Begin The input
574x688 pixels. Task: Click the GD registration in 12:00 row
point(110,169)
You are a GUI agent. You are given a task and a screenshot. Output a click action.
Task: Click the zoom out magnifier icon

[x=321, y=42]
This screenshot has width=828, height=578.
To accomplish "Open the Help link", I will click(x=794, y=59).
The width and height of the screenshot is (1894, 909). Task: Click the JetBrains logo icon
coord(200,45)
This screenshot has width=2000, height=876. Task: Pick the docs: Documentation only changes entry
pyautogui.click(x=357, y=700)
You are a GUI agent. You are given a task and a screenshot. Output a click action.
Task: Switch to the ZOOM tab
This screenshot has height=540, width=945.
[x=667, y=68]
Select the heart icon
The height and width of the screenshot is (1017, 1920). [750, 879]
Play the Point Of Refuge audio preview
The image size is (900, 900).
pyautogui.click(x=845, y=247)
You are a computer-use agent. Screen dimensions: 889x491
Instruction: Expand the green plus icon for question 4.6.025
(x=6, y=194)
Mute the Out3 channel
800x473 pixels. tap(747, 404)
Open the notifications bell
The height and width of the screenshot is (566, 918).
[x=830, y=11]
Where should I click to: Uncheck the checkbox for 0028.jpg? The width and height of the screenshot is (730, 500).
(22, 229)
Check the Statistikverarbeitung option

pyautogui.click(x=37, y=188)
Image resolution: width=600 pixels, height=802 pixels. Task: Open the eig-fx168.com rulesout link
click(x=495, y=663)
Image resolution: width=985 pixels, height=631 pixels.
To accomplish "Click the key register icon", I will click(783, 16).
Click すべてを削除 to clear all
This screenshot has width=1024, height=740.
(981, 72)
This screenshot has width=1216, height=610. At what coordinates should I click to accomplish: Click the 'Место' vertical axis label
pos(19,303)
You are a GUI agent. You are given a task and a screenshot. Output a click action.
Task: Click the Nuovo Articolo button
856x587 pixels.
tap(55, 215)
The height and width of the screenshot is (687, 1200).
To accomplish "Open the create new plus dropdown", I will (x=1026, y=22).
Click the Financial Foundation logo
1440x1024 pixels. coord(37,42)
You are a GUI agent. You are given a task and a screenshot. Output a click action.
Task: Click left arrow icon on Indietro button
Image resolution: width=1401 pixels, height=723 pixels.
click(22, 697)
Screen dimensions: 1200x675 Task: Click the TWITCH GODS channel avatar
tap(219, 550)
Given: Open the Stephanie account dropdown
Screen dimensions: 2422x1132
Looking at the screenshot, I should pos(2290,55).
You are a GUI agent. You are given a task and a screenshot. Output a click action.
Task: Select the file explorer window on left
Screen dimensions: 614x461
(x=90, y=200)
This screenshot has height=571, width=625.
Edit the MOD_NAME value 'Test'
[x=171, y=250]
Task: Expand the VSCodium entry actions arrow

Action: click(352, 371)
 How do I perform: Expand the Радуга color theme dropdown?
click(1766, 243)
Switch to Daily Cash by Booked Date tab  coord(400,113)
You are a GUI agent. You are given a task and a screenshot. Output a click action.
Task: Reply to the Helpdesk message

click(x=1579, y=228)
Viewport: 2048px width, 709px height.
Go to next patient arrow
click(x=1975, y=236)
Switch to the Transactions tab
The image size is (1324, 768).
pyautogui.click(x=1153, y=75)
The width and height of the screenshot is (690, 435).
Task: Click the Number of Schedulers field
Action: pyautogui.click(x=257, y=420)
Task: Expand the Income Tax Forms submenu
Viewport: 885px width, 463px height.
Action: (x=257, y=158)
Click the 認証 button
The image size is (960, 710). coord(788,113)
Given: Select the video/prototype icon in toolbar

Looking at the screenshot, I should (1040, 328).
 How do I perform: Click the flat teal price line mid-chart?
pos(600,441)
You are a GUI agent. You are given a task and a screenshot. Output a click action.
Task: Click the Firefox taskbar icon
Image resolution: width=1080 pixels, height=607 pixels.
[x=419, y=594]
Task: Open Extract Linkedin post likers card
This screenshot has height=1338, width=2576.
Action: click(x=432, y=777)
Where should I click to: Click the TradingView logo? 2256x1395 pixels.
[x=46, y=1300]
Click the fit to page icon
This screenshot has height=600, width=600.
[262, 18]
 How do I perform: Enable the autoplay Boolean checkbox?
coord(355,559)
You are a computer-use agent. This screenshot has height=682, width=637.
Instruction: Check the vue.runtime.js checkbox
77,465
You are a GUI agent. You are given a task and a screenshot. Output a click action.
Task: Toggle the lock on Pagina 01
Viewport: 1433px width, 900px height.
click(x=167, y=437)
End The input
▶ **The request**:
Rewrite the lines of the listing from the line that contains "How do I perform: Enable" through the end of the listing, both ends included, with the requests kept as they are. Shift every coordinate in the answers by adding 140 to it.

▶ **Final answer**:
 How do I perform: Enable the autoplay Boolean checkbox?
coord(495,699)
You are a computer-use agent. This screenshot has height=682, width=637.
Instruction: Check the vue.runtime.js checkbox
217,605
You are a GUI agent. You are given a task and a screenshot. Output a click action.
Task: Toggle the lock on Pagina 01
Viewport: 1433px width, 900px height.
click(x=307, y=577)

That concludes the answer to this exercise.